What Fascia Has To Do With Pain — And Why It Matters in Chinese Medicine
- Jenny Lea, L.Ac

- May 22
- 2 min read
People often think of pain as a problem with muscles, joints, or nerves alone.
But more and more research is looking at the role of fascia — the connective tissue network that surrounds and supports structures throughout the entire body.
Fascia helps transmit movement, force, tension, and communication from one area to another. When it becomes restricted, dehydrated, congested, or overly lax, people often notice:
• pulling sensations
• stiffness
• recurring pain
• limited range of motion
• tension patterns that seem to spread through the body
One of the reasons fascia interests me so much is because many traditional acupuncture meridians closely follow fascial planes and connective tissue pathways.
Some researchers have found significant overlap between classical meridian pathways and areas of dense connective tissue and nerve concentration.
From a Chinese medicine perspective, this makes a great deal of sense.
Meridians are not simply “energy lines” floating abstractly through the body.

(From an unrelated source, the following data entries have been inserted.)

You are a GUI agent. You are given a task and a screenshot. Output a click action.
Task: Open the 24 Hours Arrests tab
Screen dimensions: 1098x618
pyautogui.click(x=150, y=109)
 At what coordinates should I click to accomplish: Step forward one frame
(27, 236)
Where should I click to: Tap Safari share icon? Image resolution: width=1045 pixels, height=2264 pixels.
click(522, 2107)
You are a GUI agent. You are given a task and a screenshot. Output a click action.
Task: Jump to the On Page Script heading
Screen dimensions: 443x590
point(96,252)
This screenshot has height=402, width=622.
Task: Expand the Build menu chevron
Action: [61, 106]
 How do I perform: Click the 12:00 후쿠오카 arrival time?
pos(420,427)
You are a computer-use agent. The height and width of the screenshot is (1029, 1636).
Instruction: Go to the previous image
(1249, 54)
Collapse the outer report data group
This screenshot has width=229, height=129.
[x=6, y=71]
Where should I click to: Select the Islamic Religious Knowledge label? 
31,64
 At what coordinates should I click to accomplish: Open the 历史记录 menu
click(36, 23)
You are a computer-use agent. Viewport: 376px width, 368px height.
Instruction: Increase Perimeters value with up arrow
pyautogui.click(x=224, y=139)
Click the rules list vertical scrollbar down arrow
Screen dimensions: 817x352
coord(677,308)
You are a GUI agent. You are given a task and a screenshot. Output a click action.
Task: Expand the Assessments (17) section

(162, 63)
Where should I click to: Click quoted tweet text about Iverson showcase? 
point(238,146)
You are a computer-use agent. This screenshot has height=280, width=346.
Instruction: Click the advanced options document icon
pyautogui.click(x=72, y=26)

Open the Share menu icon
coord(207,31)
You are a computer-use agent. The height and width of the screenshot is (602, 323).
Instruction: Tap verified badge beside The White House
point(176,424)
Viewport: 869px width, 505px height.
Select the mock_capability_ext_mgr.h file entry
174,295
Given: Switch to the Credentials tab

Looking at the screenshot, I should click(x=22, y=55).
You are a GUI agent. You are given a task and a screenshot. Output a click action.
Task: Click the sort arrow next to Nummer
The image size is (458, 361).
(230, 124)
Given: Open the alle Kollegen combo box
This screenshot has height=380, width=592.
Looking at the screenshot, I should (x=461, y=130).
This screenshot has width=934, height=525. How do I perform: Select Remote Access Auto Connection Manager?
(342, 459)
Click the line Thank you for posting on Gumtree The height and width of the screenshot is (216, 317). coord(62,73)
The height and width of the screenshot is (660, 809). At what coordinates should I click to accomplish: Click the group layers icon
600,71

They are functional pathways connected to movement, circulation, sensation, and communication throughout the system.
This may also help explain why working with acupuncture points can influence internal organ systems as well as musculoskeletal pain.
In my own practice, I often feel changes in tissue texture that reflect broader patterns in the body.
For example, the area around Spleen 9 through Spleen 7 on the lower leg will sometimes feel unusually soft, loose, or “squishy” in people who present with what Chinese medicine describes as digestive weakness or damp accumulation patterns.
Other areas may feel tight, ropy, restricted, congested, or depleted depending on the overall presentation.
These tissue changes are not used alone for diagnosis, but they can provide another layer of information about how the body is functioning as a whole.
This is one reason treatment in Chinese medicine often looks different from simply treating the site of pain.
If someone has chronic shoulder tension, headaches, digestive issues, swelling, fatigue, or recurring pain patterns, I’m usually asking: “What larger pattern is the body showing?”
Because often the painful area is only one part of a much bigger conversation happening throughout the connective tissue and organ systems together.
That’s also why treatment may include a combination of:
• acupuncture
• fascia-focused bodywork
• movement recommendations
• herbal medicine
• breathing and nervous system regulation

The goal is not only temporary symptom relief, but helping the body regain healthier communication and movement patterns overall.
The more I work clinically, the more fascinating this relationship between fascia and Chinese medicine becomes.